NFL: New York Giants-Eli Manning Retirement Press Conference Danielle Parhizkaran-USA TODAY Sports

With one coach being fired, one running out of contract years, three new coaches being appointed in the NFC East this month, new staffs being hired, and questions swirling in Dallas about how or if they will re-sign all their pending free agents, a retirement of a backup quarterback in New York is easy to overlook. While it was a bit predictable given the way the last few years have gone, and not really significant news of note to Redskins fans, who, after all haven’t seen him on the field of play since 2018 anyway, Giants backup quarterback Eli Manning officially retired on Friday and thus began the debate that has gripped Giants fans on twitter, but is largely irrelevant to everyone else... does Eli Manning belong in the Pro Football Hall of Fame?

With the answer obvious to everyone aside from certain residents of the Big Apple, this question is really a non-starter, as proven in the most recent FanPulse survey, which demonstrated that, to those who know him best, only those closest to him perceive Eli to be worthy of induction at Canton.

While roughly 70% of Washington and Dallas fans resoundingly rejected the prospect of Eli as a Hall of Famer, Eagles fans were even more emphatic. Fans of the NFC East, who have no real difficulty showing appreciation for the accomplishments of their opponents, are more likely to recall Eli’s frequent “Manning faces” following an interception or his career .500 record than to bring to mind his team’s two super bowl wins.

Eli lasted a long time in the league and played in a large television market. But starting with his unseemly tantrum on draft day 2004 when he refused to play for the team that drafted him — the Chargers — because his daddy told him not to, and extending through to the end of his career when he led the Giants to five losing seasons out of his final six as a starter, Manning’s tenure in New York was highlighted by two incredible playoff runs that resulted in a pair of super bowl rings combined with a lot of mediocre football in-between.

→ Data lines:
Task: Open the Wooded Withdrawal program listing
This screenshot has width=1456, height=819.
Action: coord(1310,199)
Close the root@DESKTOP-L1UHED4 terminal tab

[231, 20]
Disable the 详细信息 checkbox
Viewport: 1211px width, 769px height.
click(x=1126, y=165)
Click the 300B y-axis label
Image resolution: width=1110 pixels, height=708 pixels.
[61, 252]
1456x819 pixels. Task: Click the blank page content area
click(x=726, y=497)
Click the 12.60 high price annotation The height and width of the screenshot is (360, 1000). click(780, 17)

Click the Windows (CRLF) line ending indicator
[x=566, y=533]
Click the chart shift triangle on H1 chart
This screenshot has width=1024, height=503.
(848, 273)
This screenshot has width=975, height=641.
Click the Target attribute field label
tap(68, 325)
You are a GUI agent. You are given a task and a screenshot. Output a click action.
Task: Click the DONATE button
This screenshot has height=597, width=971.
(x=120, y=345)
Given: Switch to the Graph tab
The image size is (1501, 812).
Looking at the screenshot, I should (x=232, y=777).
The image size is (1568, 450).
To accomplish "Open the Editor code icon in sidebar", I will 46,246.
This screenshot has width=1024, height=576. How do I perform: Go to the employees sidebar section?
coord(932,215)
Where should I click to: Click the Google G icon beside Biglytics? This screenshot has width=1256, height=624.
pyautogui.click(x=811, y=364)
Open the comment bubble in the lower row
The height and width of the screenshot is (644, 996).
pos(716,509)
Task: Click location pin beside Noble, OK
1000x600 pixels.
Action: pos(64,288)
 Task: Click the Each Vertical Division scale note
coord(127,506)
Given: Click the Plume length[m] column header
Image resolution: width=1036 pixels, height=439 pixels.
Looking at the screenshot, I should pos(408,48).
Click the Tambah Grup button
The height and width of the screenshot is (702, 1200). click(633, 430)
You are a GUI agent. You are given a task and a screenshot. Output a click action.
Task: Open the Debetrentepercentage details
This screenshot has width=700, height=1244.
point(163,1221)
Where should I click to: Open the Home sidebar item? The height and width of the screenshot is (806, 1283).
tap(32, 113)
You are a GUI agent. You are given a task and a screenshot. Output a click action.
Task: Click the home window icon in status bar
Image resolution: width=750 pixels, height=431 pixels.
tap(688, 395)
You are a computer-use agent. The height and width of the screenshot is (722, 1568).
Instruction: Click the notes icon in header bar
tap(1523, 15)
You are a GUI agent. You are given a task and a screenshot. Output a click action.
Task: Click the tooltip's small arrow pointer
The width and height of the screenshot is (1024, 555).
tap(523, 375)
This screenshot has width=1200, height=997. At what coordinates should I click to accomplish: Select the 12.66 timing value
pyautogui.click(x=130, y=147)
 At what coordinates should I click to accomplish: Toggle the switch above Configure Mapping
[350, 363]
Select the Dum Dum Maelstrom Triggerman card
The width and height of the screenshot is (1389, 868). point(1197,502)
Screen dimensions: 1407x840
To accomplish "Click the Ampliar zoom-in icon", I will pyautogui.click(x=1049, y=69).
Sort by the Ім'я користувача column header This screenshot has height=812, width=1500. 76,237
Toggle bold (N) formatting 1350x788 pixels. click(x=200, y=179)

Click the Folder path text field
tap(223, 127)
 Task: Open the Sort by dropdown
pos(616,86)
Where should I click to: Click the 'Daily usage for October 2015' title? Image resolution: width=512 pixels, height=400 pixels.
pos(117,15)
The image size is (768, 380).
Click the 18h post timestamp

→ Given request: Could you resume the Eli Manning article after its last sentence? The material placed after the Eli Manning article is separate from it.

→ Result:
By the way, the fans of the team that the Giants beat in those two super bowls also reject the idea that he should ever have a bust in Canton, with 81% of Patriots fans saying “No” when asked if Eli belonged in the Hall of Fame.

No one can ever take the two super bowl rings or their attendant MVP awards away from Eli Manning. Likewise, no one can now give him the all-pro honors or league MVP awards he never earned in his playing career. If playing 15 years, winning two super bowls, and being named superbowl MVP were enough to qualify a quarterback for the Hall of Fame, Jim Plunkett would be there today. Fortunately, it takes more.

Eli does have something that Jim Plunkett does not. He has the Manning name. Being the son of Archie Manning and the brother of Peyton Manning should mean something at Christmas and Thanksgiving when the dinner invitations are sent out, but it should be meaningless when invitations to Hall of Fame inductions are sent out.

Eli was a strong competitor on the field of play, and I certainly wish him well in his future, but he is not worthy of consideration for, much less induction into, the Hall of Fame. As can be seen from the survey results, to most people who aren’t Giants fans, it’s a bit silly to even ask the question.